— start INFORMATION PROVIDED —

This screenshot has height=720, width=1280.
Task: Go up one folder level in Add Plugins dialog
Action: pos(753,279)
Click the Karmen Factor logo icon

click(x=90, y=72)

— end INFORMATION PROVIDED —
— start INFORMATION PROVIDED —

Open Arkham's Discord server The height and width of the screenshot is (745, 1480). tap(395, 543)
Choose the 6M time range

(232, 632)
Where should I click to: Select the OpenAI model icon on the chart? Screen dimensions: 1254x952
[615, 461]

— end INFORMATION PROVIDED —
— start INFORMATION PROVIDED —

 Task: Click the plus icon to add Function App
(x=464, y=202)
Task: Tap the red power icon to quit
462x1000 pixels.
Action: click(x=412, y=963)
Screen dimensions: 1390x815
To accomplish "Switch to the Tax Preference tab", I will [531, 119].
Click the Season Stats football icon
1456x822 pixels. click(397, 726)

— end INFORMATION PROVIDED —

REQUIRED TASK :: Can you arrange the part of the data that opens with the line containing "Screen dimensions: 1390x815" and closes with the line containing "1456x822 pixels. click(397, 726)" as a JSON list of strings, with one string per line and blank lines left out?

FINAL RESULT ::
[
  "Screen dimensions: 1390x815",
  "To accomplish \"Switch to the Tax Preference tab\", I will [531, 119].",
  "Click the Season Stats football icon",
  "1456x822 pixels. click(397, 726)"
]